» Data lines
-- Start --

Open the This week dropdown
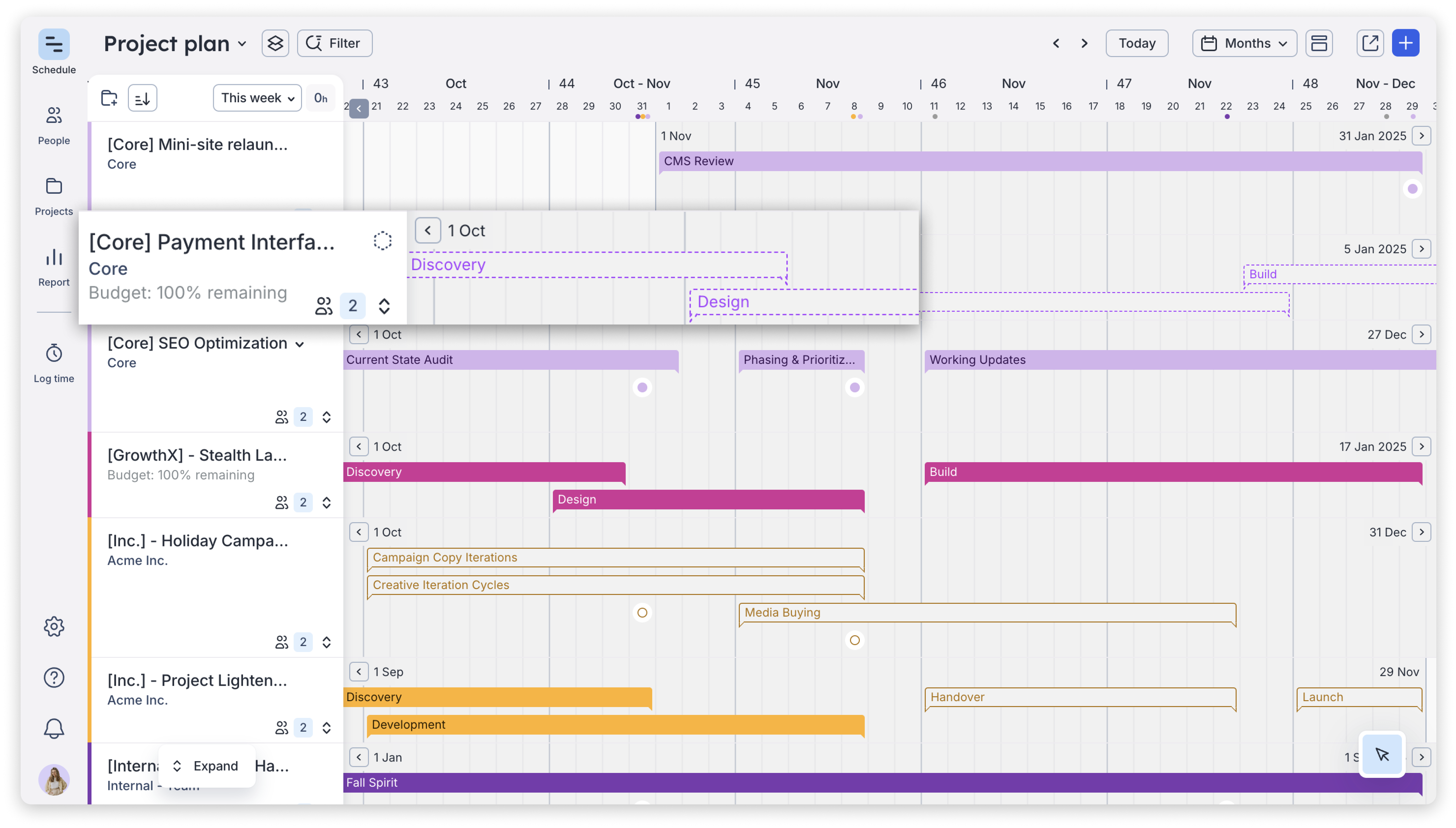The image size is (1456, 828). (x=256, y=97)
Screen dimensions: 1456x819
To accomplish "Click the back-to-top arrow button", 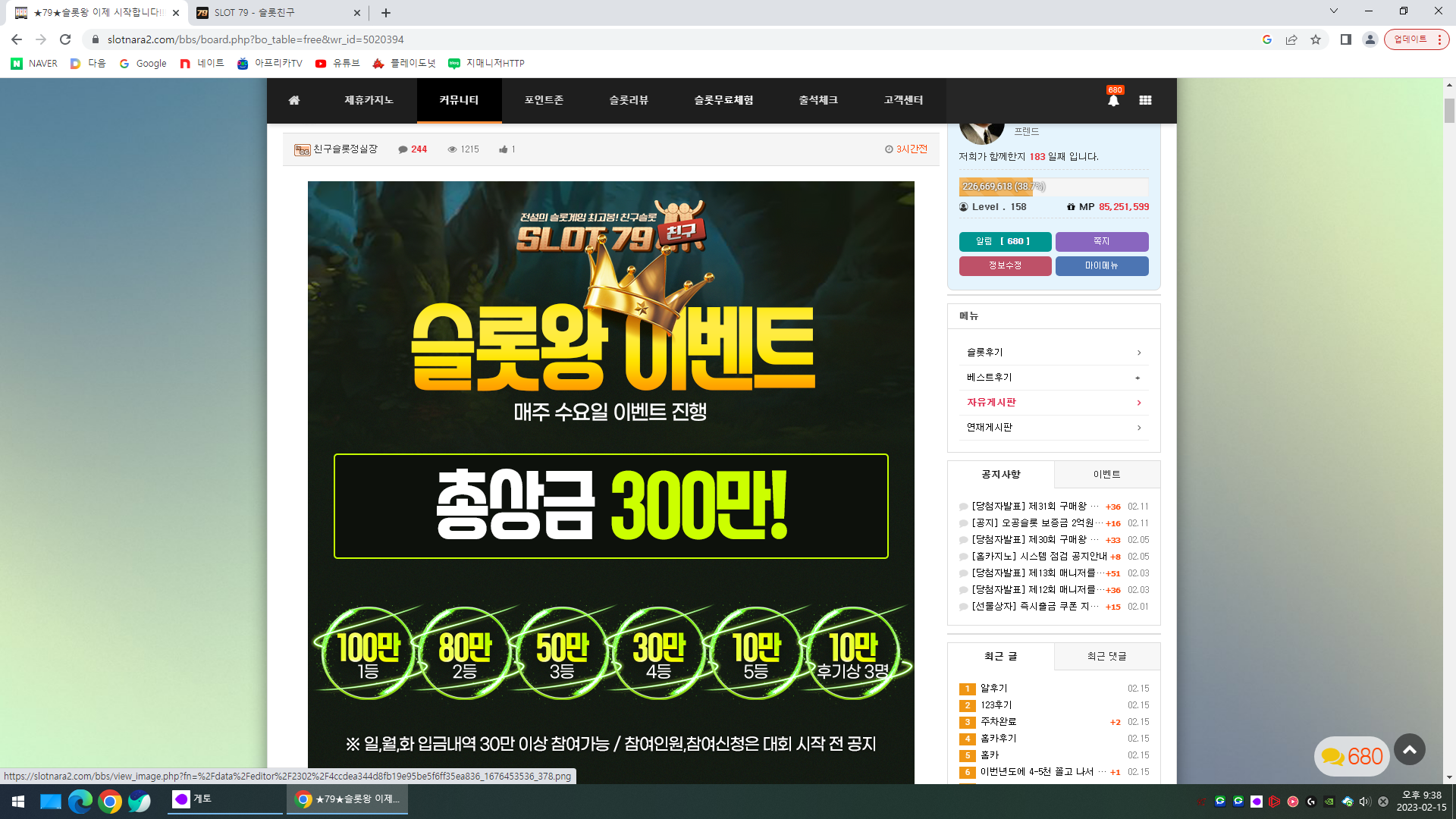I will tap(1410, 749).
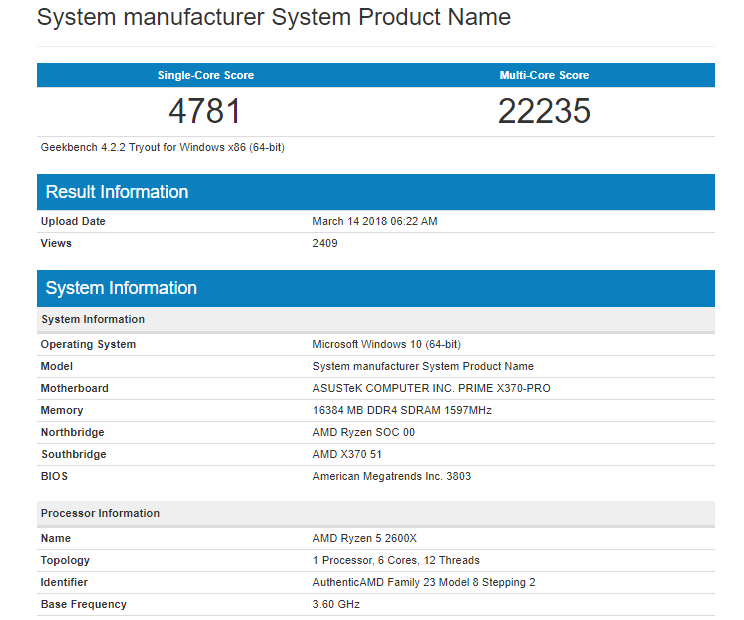Select the multi-core score value 22235
The image size is (744, 620).
pos(544,110)
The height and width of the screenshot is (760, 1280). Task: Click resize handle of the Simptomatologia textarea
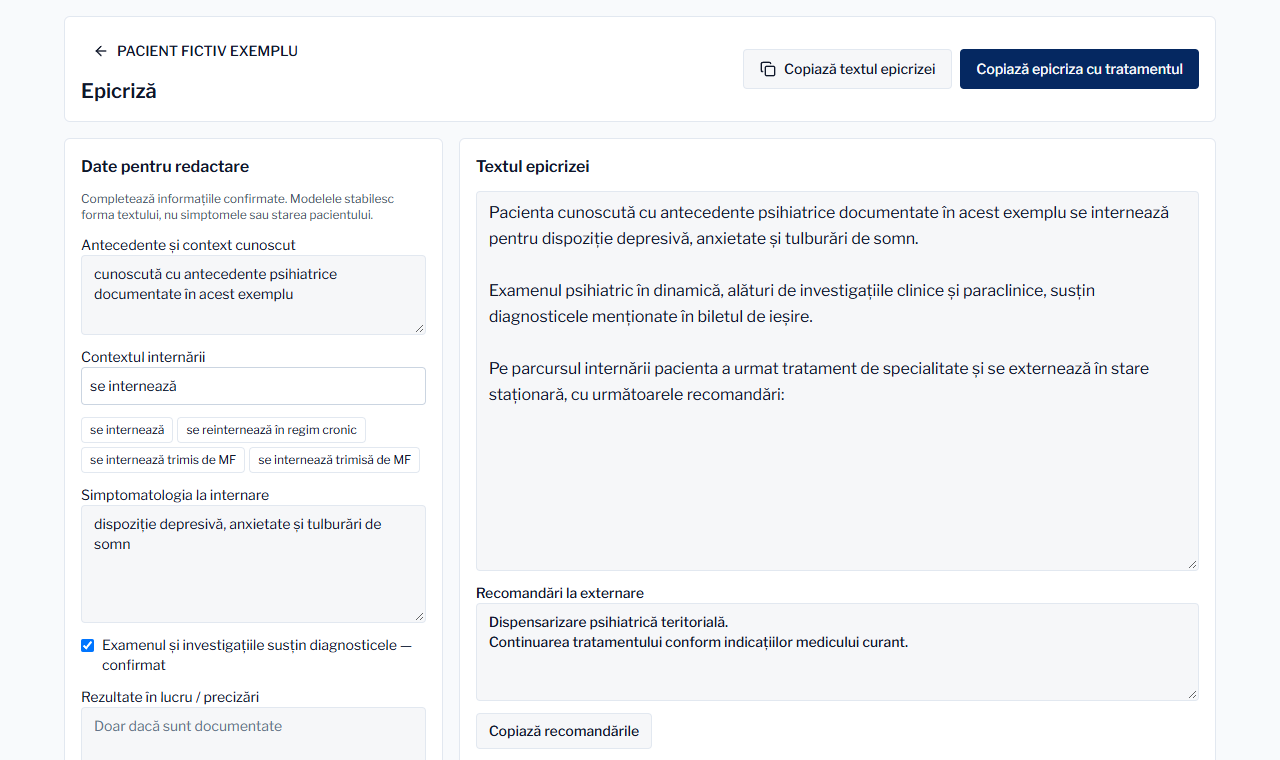(x=418, y=615)
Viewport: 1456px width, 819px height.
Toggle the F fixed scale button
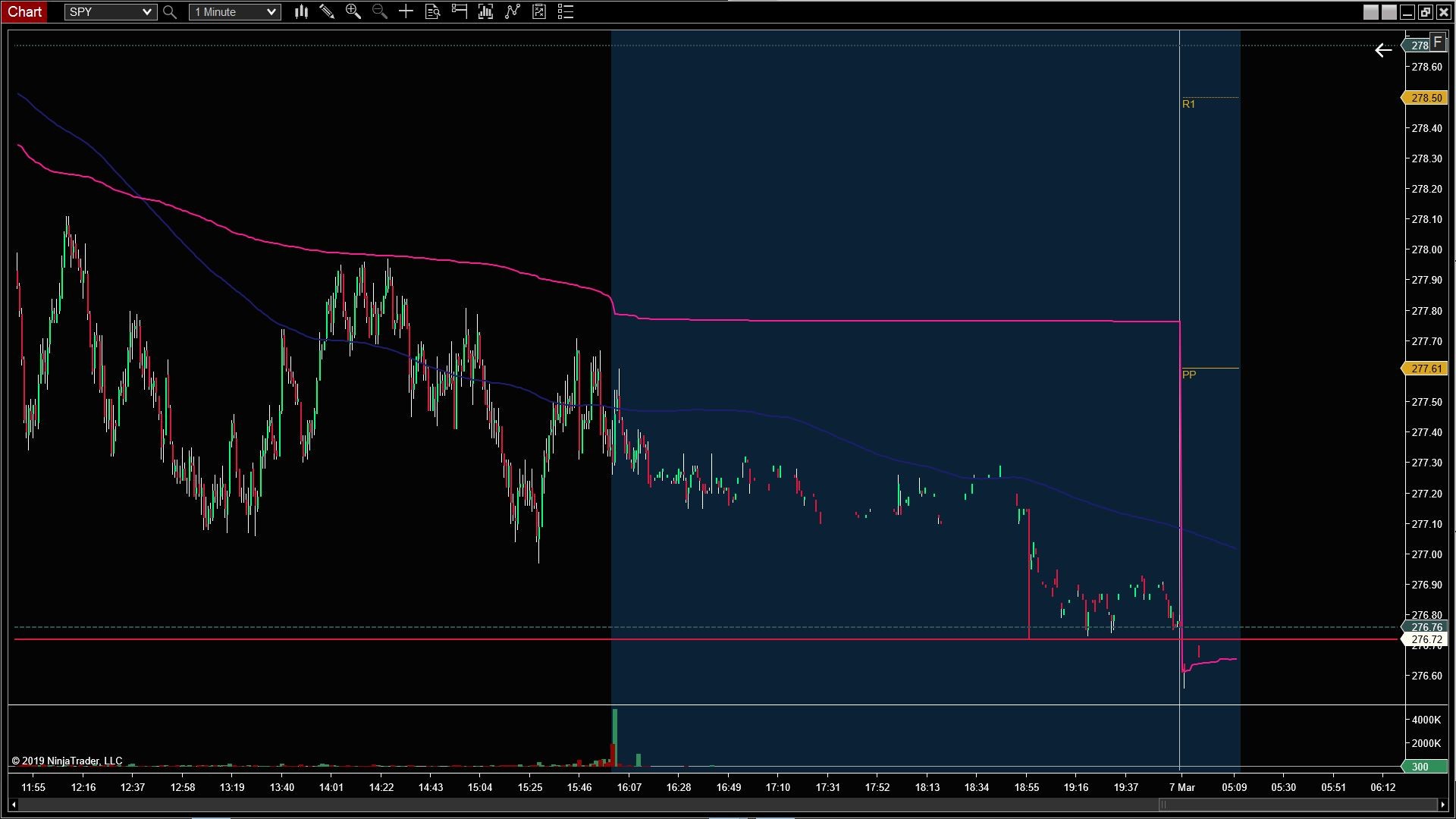point(1437,42)
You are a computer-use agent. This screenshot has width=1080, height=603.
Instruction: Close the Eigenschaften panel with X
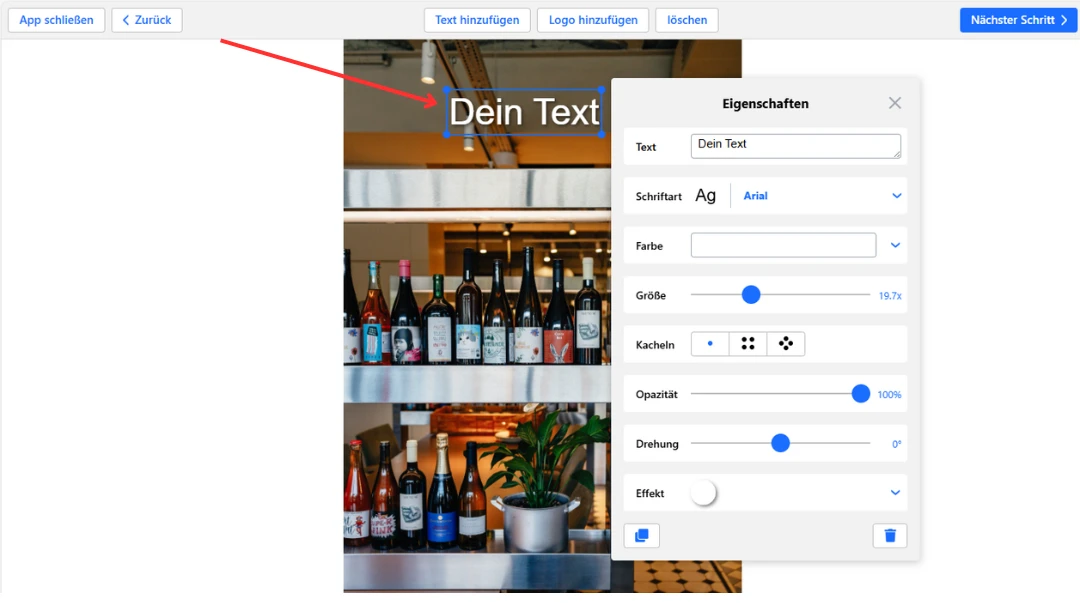pos(895,103)
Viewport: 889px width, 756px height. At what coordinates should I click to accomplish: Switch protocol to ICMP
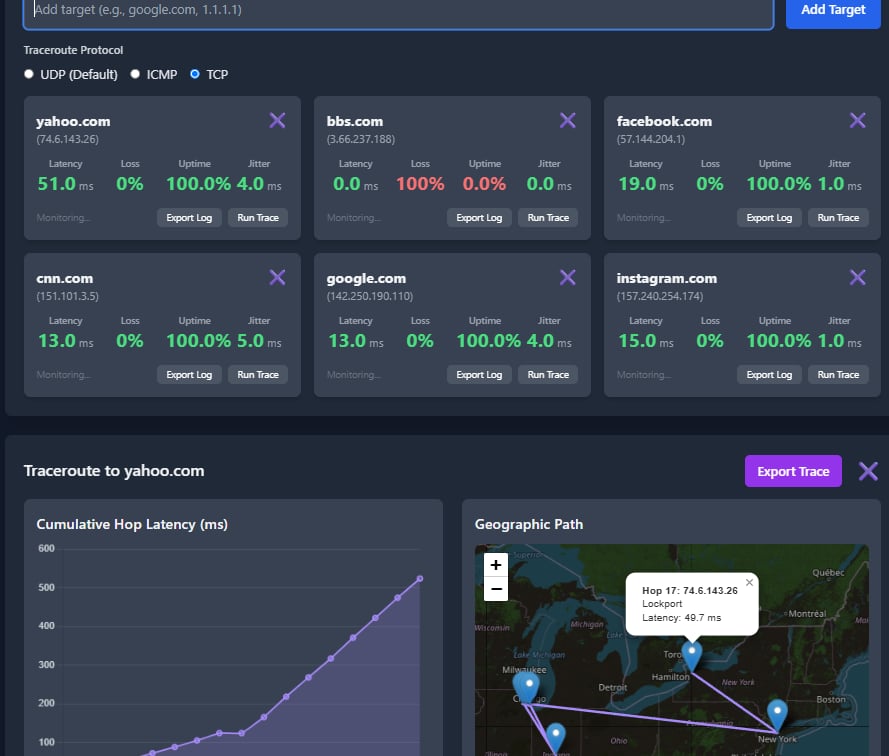click(x=135, y=73)
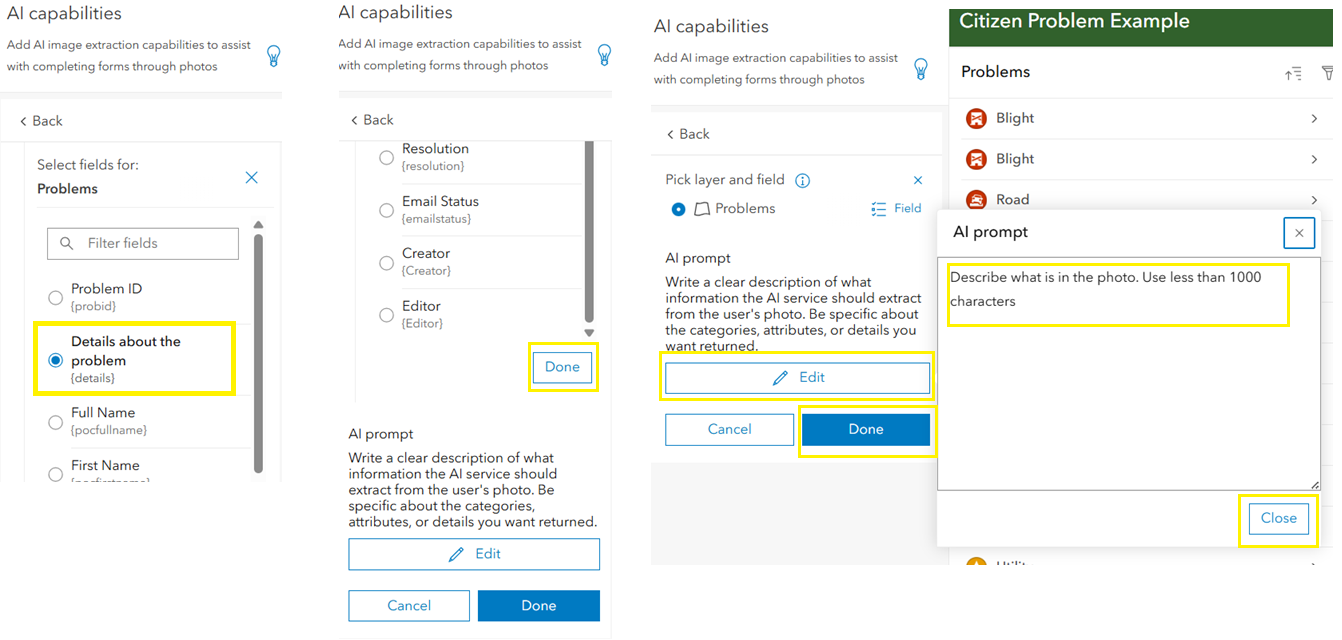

-- End --

Select every line of the records above that contains the word "height", matching case exactly.

The height and width of the screenshot is (760, 1280). Task: Click resize handle of the Simptomatologia textarea
Viewport: 1456px width, 819px height.
You are a computer-use agent. This screenshot has width=1080, height=603.
Viewport: 889px width, 756px height. At what coordinates should I click to accomplish: Switch protocol to ICMP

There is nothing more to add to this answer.